Rewrite the data from the line with "Open Greg Joswiak's" to the line with "point(102,4)", putting "column title" in place of "column header" and keeping everything else the same.
___ INPUT ROWS ___
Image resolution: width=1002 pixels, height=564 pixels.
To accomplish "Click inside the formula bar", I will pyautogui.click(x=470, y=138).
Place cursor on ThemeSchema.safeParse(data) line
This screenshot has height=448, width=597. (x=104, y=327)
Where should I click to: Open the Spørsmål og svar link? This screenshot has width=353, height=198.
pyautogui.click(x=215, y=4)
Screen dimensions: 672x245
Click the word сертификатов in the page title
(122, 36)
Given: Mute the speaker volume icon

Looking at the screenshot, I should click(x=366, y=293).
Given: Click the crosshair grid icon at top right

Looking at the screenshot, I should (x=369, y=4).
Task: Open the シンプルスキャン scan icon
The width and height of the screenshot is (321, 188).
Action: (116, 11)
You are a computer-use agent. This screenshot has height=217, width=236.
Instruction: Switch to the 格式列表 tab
___
___ INPUT ROWS ___
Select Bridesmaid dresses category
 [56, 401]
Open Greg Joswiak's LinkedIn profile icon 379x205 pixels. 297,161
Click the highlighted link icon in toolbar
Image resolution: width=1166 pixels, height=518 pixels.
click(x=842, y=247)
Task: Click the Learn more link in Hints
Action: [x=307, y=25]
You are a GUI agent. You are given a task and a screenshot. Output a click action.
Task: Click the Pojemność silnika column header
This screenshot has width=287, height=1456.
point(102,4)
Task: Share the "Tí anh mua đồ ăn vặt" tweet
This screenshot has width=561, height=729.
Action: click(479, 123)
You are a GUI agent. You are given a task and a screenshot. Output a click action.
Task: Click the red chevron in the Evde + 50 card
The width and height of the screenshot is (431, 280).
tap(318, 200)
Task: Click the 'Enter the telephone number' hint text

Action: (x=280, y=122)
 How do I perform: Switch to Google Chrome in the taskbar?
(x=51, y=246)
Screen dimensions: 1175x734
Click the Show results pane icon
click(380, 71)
___
___ INPUT ROWS ___
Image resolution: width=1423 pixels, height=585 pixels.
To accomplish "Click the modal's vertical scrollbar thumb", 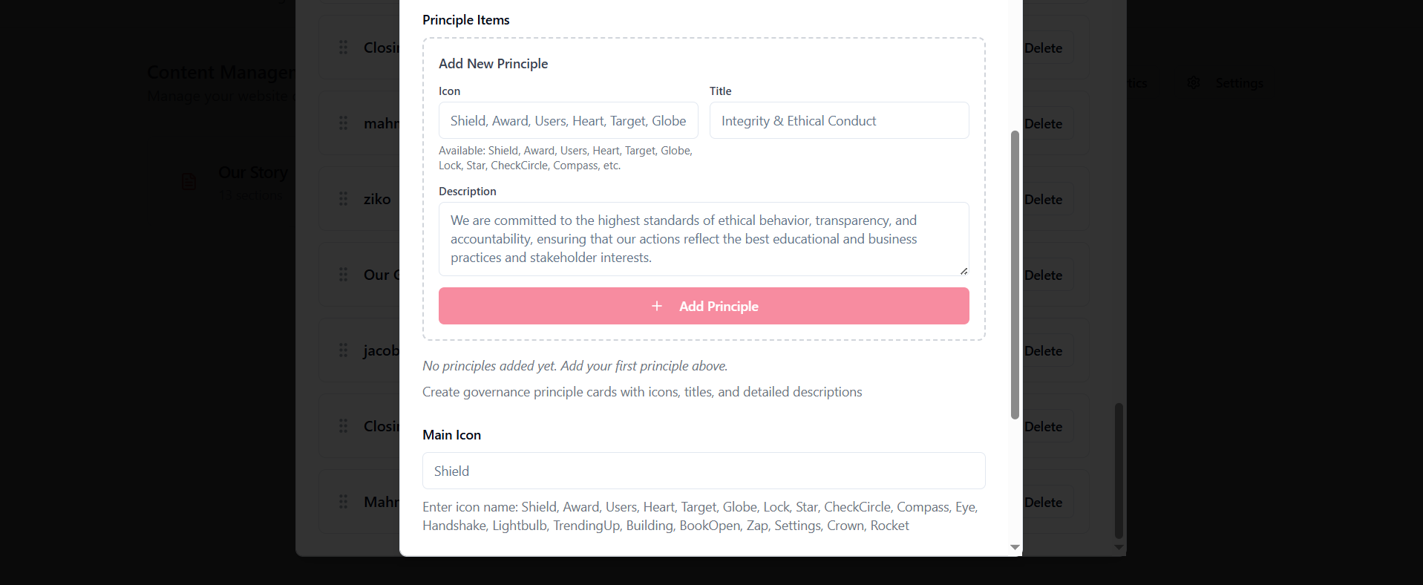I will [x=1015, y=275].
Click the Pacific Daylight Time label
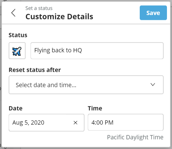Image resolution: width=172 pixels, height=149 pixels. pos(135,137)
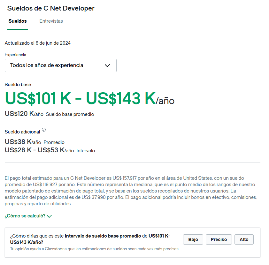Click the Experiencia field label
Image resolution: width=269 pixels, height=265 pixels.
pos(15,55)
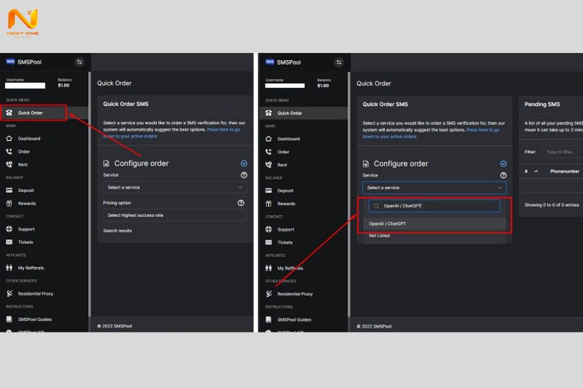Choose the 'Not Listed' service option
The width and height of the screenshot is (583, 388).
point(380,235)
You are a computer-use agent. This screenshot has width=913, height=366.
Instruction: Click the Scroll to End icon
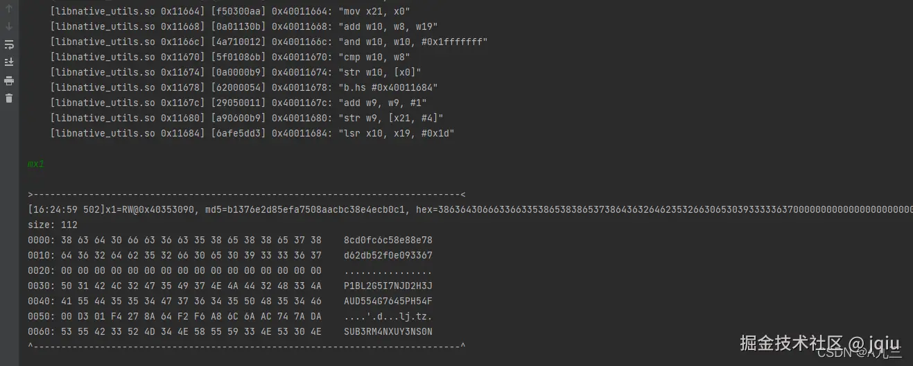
___
[OUTPUT OF THE TASK]
Open Greg Joswiak's LinkedIn profile icon 379x205 pixels. 297,161
Click the highlighted link icon in toolbar
Image resolution: width=1166 pixels, height=518 pixels.
click(x=842, y=247)
Task: Click the Learn more link in Hints
Action: [x=307, y=25]
You are a GUI agent. You are given a task and a screenshot. Output a click action.
Task: Click the Pojemność silnika column title
This screenshot has width=287, height=1456.
point(102,4)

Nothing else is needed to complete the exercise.